Scientific classification
- Domain: Eukaryota
- Kingdom: Fungi
- Division: Ascomycota
- Class: Lecanoromycetes
- Order: Lecanorales
- Family: Parmeliaceae
- Genus: Hypogymnia
- Species: H. irregularis
- Binomial name: Hypogymnia irregularis McCune (2011)

= Hypogymnia irregularis =

- Authority: McCune (2011)

Species of lichen

Hypogymnia irregularis is a species of corticolous (bark-dwelling) and lignicolous (wood-dwelling), foliose lichen in the family Parmeliaceae. Found in Asia, it was formally described as a new species in 2011 by lichenologist Bruce McCune. The type specimen was collected by the author from Jiaoxi Mountain (north of Kunming, Yunnan) at an altitude of 3700 m, where it was found growing on the bark of Abies.

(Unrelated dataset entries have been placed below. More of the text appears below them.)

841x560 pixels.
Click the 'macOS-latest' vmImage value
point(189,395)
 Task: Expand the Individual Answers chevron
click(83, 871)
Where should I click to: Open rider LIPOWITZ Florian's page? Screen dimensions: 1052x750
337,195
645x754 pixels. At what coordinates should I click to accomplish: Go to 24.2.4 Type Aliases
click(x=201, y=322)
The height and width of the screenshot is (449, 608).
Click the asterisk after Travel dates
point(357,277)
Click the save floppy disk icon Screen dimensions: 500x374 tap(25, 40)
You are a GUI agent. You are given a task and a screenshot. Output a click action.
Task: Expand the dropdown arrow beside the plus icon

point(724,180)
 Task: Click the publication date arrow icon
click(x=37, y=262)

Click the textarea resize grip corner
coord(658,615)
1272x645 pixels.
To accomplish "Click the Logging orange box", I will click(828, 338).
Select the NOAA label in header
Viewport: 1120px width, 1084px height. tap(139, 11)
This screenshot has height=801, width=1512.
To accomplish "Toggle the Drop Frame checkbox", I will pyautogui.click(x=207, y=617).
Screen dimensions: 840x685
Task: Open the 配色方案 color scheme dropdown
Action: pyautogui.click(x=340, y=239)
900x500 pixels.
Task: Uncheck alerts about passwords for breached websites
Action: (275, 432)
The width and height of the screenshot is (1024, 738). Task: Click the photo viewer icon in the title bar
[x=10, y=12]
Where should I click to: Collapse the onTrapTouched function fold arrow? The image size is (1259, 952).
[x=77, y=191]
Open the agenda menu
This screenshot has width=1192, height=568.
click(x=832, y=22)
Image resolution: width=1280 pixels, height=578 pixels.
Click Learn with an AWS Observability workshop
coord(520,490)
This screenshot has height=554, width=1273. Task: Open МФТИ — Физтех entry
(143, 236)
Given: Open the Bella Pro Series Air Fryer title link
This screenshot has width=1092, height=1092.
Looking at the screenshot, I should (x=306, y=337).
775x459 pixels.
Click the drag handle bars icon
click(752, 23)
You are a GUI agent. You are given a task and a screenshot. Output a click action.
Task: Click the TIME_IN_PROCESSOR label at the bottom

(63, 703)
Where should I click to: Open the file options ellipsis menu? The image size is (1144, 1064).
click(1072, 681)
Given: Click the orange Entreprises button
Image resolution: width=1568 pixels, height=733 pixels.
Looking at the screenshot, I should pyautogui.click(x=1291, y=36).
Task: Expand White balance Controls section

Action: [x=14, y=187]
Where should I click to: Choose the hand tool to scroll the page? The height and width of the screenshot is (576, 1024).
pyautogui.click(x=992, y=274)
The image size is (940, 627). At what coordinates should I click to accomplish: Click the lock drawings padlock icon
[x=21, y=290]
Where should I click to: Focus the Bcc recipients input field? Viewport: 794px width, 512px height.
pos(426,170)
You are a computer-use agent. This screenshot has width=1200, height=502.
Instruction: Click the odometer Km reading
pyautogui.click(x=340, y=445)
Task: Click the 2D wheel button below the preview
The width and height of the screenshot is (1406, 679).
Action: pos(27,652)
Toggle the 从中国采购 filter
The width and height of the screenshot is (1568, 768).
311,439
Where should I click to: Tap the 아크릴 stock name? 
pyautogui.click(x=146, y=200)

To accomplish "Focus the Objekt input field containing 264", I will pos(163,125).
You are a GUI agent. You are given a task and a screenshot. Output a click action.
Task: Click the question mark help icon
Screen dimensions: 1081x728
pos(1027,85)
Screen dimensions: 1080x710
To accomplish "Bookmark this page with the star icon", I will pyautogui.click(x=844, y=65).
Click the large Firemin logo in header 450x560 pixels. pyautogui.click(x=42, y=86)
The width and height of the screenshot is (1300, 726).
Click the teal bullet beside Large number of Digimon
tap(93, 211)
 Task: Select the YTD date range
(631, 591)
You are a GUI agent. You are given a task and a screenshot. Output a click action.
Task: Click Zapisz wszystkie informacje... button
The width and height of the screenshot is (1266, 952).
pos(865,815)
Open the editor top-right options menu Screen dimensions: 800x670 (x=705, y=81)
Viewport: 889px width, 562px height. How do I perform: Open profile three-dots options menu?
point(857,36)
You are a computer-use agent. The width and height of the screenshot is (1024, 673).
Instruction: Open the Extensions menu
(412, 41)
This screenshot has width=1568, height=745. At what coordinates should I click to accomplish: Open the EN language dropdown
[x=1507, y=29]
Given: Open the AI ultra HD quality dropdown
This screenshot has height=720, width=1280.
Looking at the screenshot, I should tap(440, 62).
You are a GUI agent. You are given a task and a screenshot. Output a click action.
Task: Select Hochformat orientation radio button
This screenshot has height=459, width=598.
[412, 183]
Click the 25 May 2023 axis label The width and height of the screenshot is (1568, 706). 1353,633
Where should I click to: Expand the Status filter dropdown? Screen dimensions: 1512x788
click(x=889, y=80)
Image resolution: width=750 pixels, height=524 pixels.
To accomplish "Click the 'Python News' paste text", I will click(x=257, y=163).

It has since been recorded growing on the wood and bark of both conifers (including Picea, Pinus, Tsuga) and hardwood trees (including Rhododendron, Quercus, Sorbus, and dwarf bamboo). In addition to southwest China (Yunnan and Sichuan), where it is most common, it has also been collected from India, Nepal, Tibet, and Taiwan. The species epithet alludes to the irregular positioning of perforations on the lower surface of the thallus.